START The input

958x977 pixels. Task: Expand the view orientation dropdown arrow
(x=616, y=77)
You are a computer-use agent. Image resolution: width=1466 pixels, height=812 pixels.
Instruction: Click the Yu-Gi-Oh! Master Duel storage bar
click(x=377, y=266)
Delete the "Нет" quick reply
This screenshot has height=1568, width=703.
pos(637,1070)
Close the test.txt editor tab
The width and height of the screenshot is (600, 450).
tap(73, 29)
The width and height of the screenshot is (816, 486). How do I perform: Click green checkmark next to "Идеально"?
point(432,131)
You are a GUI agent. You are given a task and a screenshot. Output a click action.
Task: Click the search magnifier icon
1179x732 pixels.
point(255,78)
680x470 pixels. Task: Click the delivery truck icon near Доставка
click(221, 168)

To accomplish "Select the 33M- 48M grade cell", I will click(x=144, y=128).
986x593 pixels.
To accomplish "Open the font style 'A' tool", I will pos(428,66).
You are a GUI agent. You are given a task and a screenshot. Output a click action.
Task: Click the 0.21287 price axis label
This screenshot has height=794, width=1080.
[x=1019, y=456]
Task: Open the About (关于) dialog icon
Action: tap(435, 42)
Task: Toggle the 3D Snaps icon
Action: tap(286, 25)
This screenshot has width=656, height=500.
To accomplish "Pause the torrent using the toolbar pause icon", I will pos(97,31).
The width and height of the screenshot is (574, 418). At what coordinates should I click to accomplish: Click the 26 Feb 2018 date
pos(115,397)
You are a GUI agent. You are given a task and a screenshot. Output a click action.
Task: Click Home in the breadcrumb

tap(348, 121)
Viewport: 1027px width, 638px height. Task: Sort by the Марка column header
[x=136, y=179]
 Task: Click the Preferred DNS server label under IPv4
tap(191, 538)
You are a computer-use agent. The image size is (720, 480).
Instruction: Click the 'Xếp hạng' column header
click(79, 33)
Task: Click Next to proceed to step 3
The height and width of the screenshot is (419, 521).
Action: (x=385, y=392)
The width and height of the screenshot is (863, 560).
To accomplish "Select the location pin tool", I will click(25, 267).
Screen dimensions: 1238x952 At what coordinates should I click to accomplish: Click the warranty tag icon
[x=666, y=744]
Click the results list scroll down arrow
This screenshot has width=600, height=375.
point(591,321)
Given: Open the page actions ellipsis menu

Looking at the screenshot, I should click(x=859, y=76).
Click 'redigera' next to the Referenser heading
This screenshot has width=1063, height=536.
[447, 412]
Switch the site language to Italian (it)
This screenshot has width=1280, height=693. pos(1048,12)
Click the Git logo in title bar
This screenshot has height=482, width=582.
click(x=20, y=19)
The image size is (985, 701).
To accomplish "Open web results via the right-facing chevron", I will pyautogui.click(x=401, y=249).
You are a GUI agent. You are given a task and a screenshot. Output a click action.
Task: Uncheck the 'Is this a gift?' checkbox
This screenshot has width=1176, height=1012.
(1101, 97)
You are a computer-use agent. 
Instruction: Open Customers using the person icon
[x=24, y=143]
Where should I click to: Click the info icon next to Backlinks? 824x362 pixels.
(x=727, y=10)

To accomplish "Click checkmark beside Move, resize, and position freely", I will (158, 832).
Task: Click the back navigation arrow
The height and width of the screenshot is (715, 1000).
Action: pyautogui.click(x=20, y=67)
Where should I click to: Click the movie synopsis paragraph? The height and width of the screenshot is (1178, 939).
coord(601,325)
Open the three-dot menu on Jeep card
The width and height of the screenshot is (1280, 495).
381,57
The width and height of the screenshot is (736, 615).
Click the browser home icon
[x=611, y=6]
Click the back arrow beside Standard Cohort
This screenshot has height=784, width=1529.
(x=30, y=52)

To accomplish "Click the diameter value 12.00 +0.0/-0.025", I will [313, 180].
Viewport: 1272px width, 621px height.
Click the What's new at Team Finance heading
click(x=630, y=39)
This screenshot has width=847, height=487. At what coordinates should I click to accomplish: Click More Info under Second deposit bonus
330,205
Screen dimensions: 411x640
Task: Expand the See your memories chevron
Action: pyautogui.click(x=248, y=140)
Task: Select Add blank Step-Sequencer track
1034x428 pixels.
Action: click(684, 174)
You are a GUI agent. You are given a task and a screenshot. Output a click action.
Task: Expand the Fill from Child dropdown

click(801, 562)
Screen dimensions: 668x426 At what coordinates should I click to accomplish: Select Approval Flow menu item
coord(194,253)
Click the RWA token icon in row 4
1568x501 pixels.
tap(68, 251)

END The input

### Problem to solve
Please print the lines from the start of the records up to and including the line with "Close the test.txt editor tab", copying each one exactly and leaving out the rest.

### Task answer
958x977 pixels. Task: Expand the view orientation dropdown arrow
(x=616, y=77)
You are a computer-use agent. Image resolution: width=1466 pixels, height=812 pixels.
Instruction: Click the Yu-Gi-Oh! Master Duel storage bar
click(x=377, y=266)
Delete the "Нет" quick reply
This screenshot has height=1568, width=703.
pos(637,1070)
Close the test.txt editor tab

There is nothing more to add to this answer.